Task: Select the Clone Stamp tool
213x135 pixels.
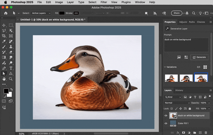Action: click(11, 47)
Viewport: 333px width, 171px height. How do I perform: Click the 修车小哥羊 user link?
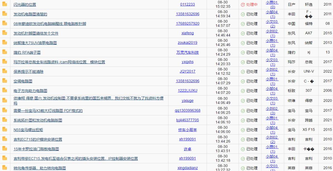[x=187, y=129]

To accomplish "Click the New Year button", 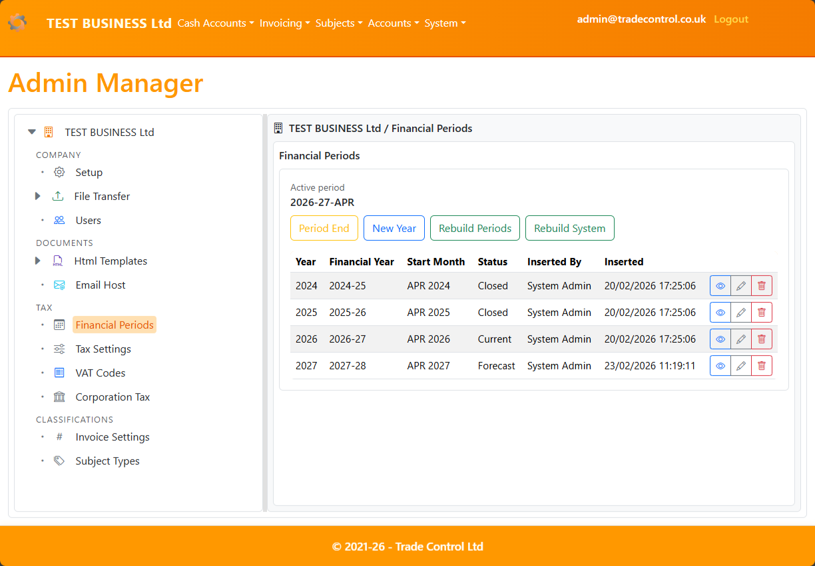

****

Would you print the material exactly once more, without any of its pictures?

▸ Exercise response
Task: Select the Clone Stamp tool
213x135 pixels.
Action: click(11, 47)
Viewport: 333px width, 171px height. How do I perform: Click the 修车小哥羊 user link?
[x=187, y=129]

To accomplish "Click the New Year button", 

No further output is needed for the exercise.